§ **Collected data**
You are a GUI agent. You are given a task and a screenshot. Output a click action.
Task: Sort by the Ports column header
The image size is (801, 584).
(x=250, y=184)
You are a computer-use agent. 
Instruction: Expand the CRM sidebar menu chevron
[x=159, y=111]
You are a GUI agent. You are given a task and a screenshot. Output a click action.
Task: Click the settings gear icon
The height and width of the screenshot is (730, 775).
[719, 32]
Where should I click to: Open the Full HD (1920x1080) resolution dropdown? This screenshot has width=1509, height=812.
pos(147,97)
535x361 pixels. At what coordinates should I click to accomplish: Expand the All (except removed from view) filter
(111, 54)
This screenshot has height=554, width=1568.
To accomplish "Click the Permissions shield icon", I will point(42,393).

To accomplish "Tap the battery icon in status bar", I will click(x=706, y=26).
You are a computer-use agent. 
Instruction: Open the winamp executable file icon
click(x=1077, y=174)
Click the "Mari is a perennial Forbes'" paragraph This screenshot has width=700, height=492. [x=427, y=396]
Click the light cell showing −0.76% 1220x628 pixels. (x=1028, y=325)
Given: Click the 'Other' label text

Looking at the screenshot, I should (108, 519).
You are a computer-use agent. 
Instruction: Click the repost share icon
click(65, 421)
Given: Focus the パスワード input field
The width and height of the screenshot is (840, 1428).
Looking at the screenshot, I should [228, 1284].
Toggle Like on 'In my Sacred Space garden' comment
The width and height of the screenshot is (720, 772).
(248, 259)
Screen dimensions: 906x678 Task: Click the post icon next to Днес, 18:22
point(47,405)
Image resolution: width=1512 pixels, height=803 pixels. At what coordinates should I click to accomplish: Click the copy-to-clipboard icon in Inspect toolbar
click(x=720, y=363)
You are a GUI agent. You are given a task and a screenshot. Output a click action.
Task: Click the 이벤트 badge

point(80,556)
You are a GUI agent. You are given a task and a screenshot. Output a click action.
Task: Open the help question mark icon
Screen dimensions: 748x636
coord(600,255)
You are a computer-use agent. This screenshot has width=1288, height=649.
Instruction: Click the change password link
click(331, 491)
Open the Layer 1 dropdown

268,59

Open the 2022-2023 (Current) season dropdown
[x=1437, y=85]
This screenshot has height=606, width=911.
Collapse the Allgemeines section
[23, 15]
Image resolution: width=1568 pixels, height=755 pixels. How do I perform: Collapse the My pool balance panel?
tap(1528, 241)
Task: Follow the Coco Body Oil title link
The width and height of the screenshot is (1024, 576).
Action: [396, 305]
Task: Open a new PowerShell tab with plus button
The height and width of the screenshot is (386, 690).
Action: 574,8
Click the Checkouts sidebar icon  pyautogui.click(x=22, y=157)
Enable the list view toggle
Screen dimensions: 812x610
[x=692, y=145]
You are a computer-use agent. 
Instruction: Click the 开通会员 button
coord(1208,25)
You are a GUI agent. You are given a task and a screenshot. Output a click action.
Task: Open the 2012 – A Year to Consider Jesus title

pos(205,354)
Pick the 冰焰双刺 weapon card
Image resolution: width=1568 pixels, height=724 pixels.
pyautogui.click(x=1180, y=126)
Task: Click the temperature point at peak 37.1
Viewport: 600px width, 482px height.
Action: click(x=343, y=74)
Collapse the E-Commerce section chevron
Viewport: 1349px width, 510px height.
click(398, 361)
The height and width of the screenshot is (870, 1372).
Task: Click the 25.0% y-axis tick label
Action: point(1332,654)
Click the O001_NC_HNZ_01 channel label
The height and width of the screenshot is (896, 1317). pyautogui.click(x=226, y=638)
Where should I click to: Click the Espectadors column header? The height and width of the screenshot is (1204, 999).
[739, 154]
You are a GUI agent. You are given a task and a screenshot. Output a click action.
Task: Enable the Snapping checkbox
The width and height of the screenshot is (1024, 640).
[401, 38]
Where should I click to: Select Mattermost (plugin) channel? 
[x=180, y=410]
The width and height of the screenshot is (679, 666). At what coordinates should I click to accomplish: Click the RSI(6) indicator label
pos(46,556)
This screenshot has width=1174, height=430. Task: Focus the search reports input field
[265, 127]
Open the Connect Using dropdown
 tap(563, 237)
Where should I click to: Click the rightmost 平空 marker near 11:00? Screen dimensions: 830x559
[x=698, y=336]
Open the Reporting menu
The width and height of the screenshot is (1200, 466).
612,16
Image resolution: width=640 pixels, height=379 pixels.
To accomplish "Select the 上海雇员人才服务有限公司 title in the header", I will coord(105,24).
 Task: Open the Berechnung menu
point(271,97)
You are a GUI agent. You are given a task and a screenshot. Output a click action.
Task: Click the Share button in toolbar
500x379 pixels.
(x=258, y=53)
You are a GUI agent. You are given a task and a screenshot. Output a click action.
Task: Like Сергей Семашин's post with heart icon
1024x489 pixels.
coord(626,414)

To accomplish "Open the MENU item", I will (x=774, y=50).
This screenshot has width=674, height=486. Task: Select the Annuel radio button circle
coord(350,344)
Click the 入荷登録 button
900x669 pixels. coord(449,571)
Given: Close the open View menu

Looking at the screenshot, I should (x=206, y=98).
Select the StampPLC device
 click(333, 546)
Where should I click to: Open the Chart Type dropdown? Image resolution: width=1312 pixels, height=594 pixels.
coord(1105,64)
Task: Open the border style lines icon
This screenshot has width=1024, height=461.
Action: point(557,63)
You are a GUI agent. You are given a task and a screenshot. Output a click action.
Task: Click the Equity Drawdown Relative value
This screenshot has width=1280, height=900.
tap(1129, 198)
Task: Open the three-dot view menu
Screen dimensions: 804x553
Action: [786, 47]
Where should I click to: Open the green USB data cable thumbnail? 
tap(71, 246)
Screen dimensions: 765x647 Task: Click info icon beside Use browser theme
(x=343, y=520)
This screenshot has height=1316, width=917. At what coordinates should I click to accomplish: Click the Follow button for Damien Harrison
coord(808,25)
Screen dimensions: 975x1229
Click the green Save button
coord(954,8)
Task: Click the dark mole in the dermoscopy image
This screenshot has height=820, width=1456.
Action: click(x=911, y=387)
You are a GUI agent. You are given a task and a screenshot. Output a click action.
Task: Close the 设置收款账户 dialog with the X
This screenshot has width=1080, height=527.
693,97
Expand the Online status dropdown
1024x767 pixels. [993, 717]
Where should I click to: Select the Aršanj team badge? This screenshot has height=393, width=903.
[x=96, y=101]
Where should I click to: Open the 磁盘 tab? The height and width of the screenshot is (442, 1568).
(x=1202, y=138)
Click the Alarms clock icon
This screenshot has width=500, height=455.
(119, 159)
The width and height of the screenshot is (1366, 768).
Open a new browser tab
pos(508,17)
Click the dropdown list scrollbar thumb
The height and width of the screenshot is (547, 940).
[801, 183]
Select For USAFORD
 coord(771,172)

§ **ASSIGNMENT**
The lines above, from the first through the one containing "Given: Focus the パスワード input field", must be restated word for word, with nothing added.

§ **ANSWER SECTION**
You are a GUI agent. You are given a task and a screenshot. Output a click action.
Task: Sort by the Ports column header
The image size is (801, 584).
(x=250, y=184)
You are a computer-use agent. 
Instruction: Expand the CRM sidebar menu chevron
[x=159, y=111]
You are a GUI agent. You are given a task and a screenshot. Output a click action.
Task: Click the settings gear icon
The height and width of the screenshot is (730, 775).
[719, 32]
Where should I click to: Open the Full HD (1920x1080) resolution dropdown? This screenshot has width=1509, height=812.
pos(147,97)
535x361 pixels. At what coordinates should I click to accomplish: Expand the All (except removed from view) filter
(111, 54)
This screenshot has height=554, width=1568.
To accomplish "Click the Permissions shield icon", I will point(42,393).

To accomplish "Tap the battery icon in status bar", I will click(x=706, y=26).
You are a computer-use agent. 
Instruction: Open the winamp executable file icon
click(x=1077, y=174)
Click the "Mari is a perennial Forbes'" paragraph This screenshot has width=700, height=492. [x=427, y=396]
Click the light cell showing −0.76% 1220x628 pixels. (x=1028, y=325)
Given: Click the 'Other' label text

Looking at the screenshot, I should (108, 519).
You are a computer-use agent. 
Instruction: Click the repost share icon
click(65, 421)
Given: Focus the パスワード input field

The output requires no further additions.